====== Input records

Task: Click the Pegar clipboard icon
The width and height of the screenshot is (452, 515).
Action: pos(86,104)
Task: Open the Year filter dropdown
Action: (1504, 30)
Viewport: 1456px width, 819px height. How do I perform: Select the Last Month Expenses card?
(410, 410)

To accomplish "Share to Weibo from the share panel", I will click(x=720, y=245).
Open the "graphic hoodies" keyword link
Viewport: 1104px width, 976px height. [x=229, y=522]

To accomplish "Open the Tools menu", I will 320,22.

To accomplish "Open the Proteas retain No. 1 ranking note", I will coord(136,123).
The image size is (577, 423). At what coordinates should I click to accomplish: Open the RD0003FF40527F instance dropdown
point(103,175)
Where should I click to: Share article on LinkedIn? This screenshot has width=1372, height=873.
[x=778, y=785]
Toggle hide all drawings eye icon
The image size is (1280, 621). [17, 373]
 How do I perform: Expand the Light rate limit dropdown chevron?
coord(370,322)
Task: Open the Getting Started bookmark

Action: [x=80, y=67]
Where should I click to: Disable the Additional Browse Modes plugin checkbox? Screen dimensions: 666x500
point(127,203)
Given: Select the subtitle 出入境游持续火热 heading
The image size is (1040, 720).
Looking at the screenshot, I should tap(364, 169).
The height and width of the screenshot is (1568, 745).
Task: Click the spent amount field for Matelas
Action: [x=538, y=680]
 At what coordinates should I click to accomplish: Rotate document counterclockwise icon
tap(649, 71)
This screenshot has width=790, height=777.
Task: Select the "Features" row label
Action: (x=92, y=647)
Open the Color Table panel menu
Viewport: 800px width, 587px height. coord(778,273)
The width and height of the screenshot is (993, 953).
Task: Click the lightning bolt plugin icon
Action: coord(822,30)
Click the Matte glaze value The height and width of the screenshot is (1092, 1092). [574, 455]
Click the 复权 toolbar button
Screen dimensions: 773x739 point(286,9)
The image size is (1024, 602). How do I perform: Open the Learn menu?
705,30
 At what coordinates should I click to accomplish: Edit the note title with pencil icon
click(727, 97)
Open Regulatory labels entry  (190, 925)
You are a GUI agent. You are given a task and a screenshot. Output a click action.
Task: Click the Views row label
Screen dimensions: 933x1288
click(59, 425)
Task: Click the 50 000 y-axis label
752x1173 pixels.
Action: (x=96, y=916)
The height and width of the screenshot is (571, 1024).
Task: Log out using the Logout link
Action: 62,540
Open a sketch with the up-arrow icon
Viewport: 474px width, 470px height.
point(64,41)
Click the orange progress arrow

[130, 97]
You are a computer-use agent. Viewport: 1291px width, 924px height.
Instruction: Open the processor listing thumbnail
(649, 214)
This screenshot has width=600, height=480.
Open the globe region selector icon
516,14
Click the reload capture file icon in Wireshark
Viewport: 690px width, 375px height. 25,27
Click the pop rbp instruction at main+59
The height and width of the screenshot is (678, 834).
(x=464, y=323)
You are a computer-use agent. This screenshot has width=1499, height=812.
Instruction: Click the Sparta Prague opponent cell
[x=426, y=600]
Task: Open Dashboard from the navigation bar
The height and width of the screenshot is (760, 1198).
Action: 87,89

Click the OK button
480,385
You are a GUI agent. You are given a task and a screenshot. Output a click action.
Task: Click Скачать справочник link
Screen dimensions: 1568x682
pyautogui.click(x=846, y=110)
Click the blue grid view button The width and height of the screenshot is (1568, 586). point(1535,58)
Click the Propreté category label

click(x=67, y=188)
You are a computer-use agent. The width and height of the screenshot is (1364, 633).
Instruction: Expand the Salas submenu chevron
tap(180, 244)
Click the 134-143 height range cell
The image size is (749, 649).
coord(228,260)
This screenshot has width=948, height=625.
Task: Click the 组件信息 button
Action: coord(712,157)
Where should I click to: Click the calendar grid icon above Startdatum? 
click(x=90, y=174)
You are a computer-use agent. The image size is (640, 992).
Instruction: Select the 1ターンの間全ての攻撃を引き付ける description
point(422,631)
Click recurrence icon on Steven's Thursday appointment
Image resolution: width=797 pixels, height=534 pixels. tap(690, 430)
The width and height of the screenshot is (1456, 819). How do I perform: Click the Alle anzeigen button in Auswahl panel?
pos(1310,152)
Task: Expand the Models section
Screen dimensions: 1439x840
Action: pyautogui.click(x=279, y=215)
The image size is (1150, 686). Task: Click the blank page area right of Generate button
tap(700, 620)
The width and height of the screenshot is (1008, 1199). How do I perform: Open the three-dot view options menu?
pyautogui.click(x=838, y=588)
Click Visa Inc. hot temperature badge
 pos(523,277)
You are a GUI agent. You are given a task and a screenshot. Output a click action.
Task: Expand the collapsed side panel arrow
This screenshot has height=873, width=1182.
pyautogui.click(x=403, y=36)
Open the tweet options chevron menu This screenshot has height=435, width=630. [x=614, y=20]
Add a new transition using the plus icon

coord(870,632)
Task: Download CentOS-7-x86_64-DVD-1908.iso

============

**About this task**
Show all lines above holding the word "computer".

**Result of the exercise**
You are a computer-use agent. Viewport: 1291px width, 924px height.
You are a computer-use agent. This screenshot has width=1499, height=812.
You are a computer-use agent. The width and height of the screenshot is (1364, 633).
You are a computer-use agent. The image size is (640, 992).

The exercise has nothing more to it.